- [What you need to do]:
Transcribe every record below word for word.

- [Exercise inputs]:

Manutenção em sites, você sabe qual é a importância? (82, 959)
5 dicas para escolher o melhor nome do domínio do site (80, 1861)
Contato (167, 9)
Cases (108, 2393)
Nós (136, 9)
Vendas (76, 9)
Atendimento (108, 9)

- [Answer below]:
Manutenção em sites, você sabe qual é a importância? (82, 959)
5 dicas para escolher o melhor nome do domínio do site (80, 1861)
Contato (167, 9)
Cases (108, 2393)
Nós (136, 9)
Vendas (76, 9)
Atendimento (108, 9)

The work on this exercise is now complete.